A sense of history and urban atmosphere are part of what has drawn many new residents to downtown in the last few years.

For some, the attraction was highlighted by the movie “(500) Days of Summer,” in which the main character’s obsession with Bunker Hill and the Old Bank District made the settings around Angels Flight featured players, although the funicular was out of commission and did not appear.

“One of the things about Angels Flight is that for an object, it has personality,” said John Welborne, president of Angels Flight Railway. “The fact is, it’s an animated part of downtown.”

Others see Angels Flight more pragmatically as help for getting around.

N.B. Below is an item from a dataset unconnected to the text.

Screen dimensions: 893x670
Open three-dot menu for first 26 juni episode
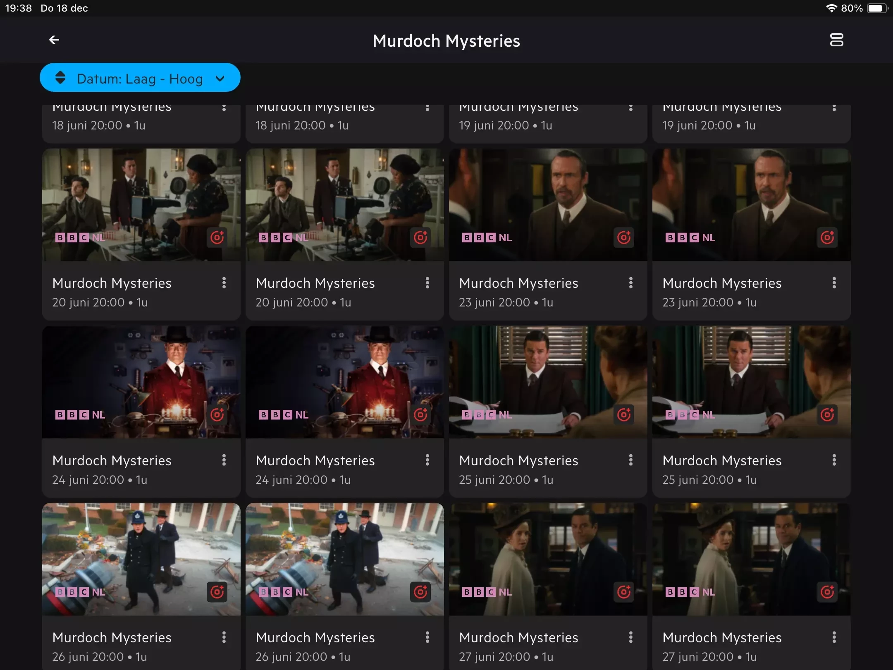click(x=224, y=637)
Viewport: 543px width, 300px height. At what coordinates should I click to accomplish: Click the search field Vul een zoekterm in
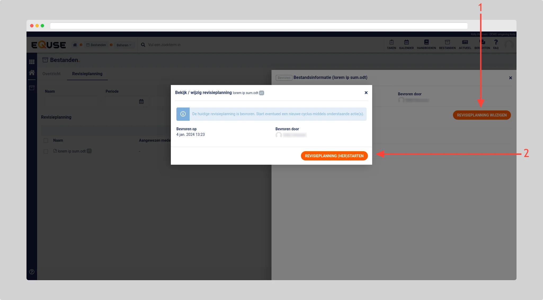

The revitalization of downtown has occurred in pockets.

There’s Bunker Hill, the Old Bank District, the Arts District near Little Tokyo and South Park around Staples Center and L.A. Live.

Carol Schatz, president and chief executive officer of the Downtown Center Business Improvement District, said that figuring out ways to connect these areas by mass transit has been a top priority.

Officials are considering several big-ticket items -- including a trolley down Broadway and a rail connector running through downtown to Union Station.

Angels Flight, by contrast, is famously small, but Schatz believes it will make a difference.

When Angels Flight opened Dec. 31, 1901, at 3rd and Hill streets, its founder, Col. J.W. Eddy, touted the funicular as a way to spare Angelenos the walk up Bunker Hill -- for the price of 1 cent.

It reopened in 1996 at its current location about a block from the original site.

For historian Marc Wanamaker, Angels Flight is a symbol of sorts, of the loss of the Bunker Hill that thrived in the early part of the last century, when the hilltop was a centerpiece of the city, dotted by luxurious mansions, before Bunker Hill was shaved down and those mansions razed.

“It is a symbol of L.A. past,” Wanamaker said, “of a quality of life, of an actual different topography and a different way of living.”